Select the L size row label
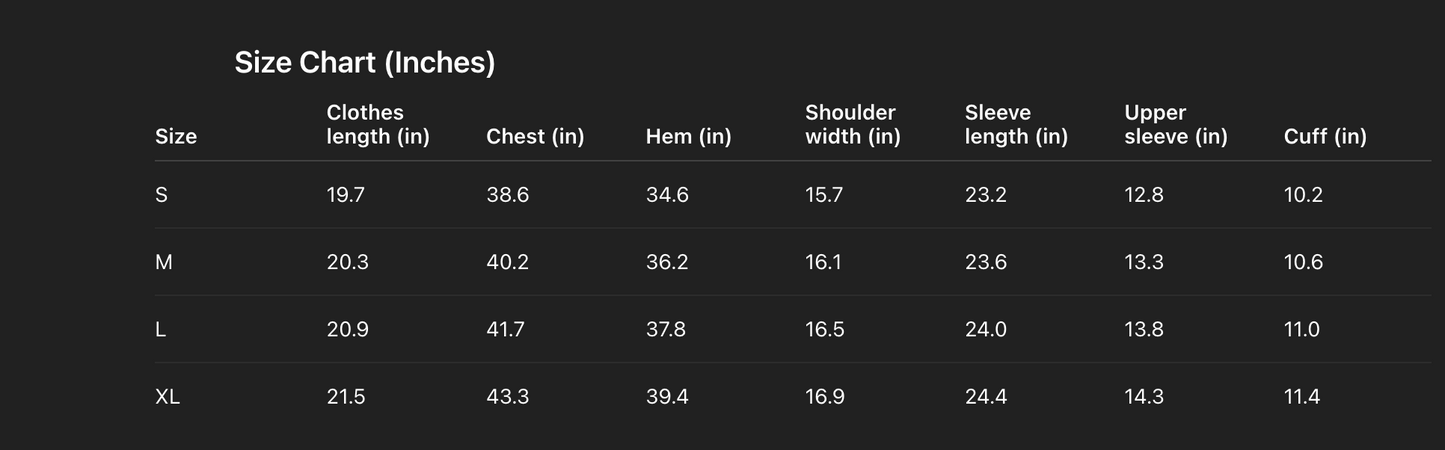The width and height of the screenshot is (1445, 450). (160, 329)
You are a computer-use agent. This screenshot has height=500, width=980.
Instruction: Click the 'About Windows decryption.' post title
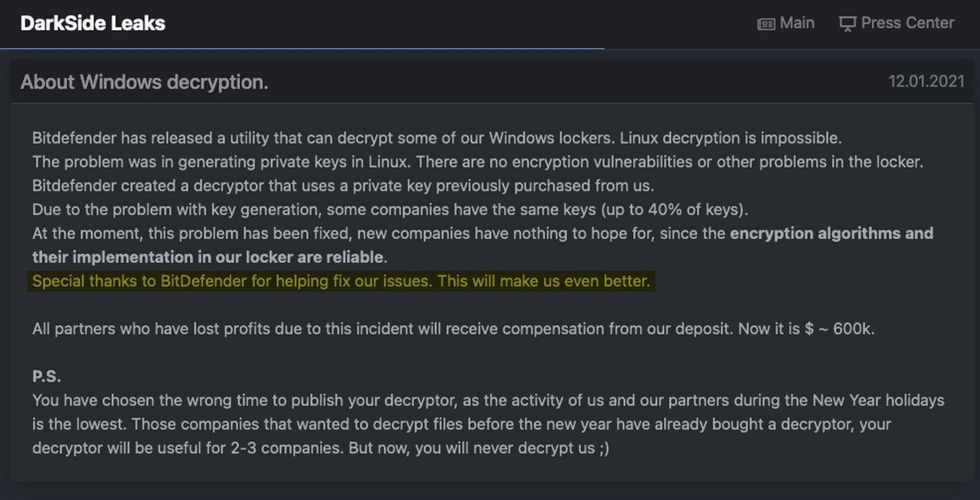coord(144,81)
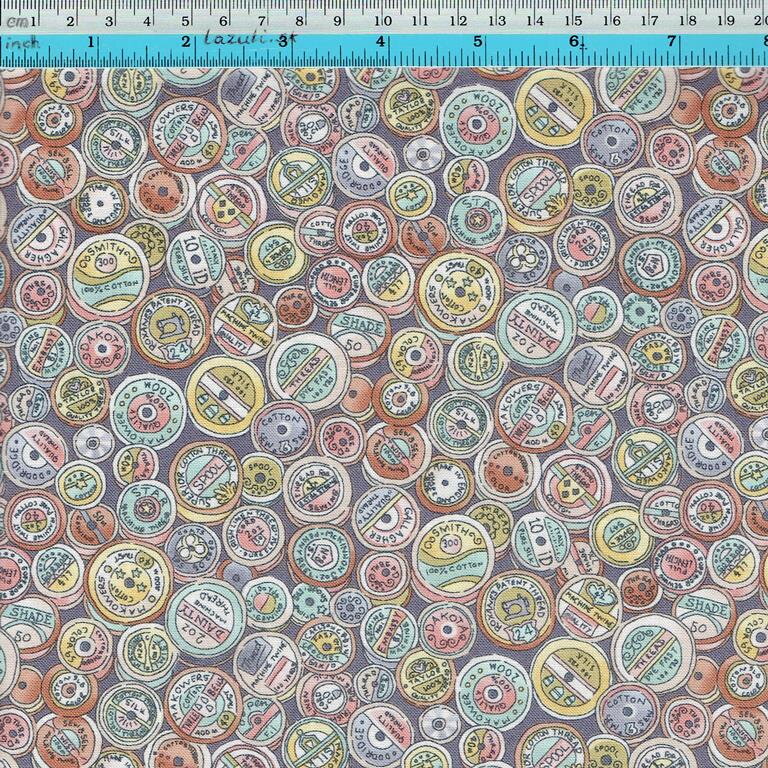
Task: Click the number 10 on the centimeter scale
Action: coord(381,20)
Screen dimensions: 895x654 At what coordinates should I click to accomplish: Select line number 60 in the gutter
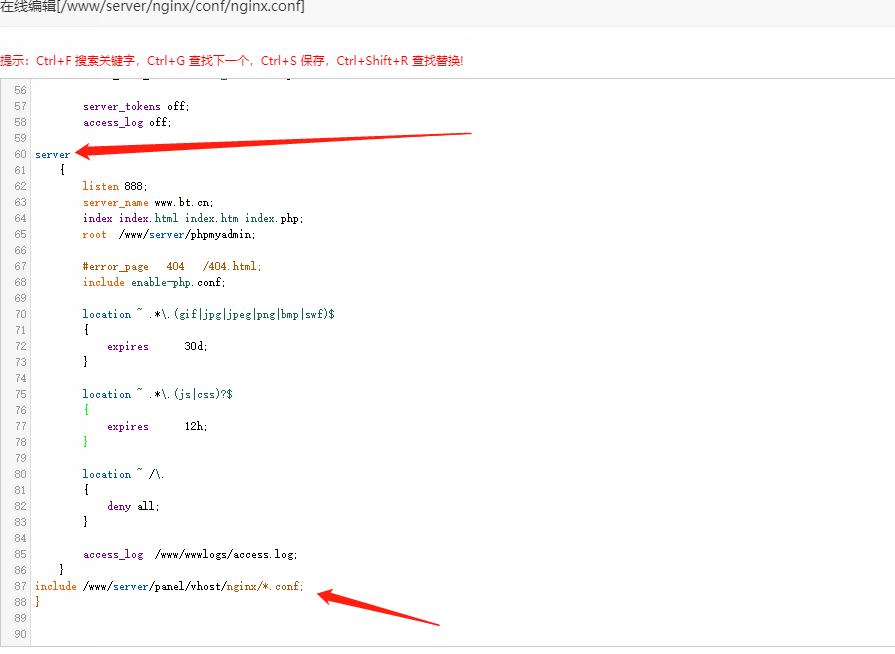pos(20,154)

___

What is needed is a word-for-word transcription of all the entries, with the pictures dropped.

Select the L size row label
The width and height of the screenshot is (1445, 450). (160, 329)
You are a computer-use agent. This screenshot has height=500, width=980.
Instruction: Click the 'About Windows decryption.' post title
coord(144,81)
Task: Click the number 10 on the centimeter scale
Action: coord(381,20)
Screen dimensions: 895x654 At what coordinates should I click to accomplish: Select line number 60 in the gutter
pos(20,154)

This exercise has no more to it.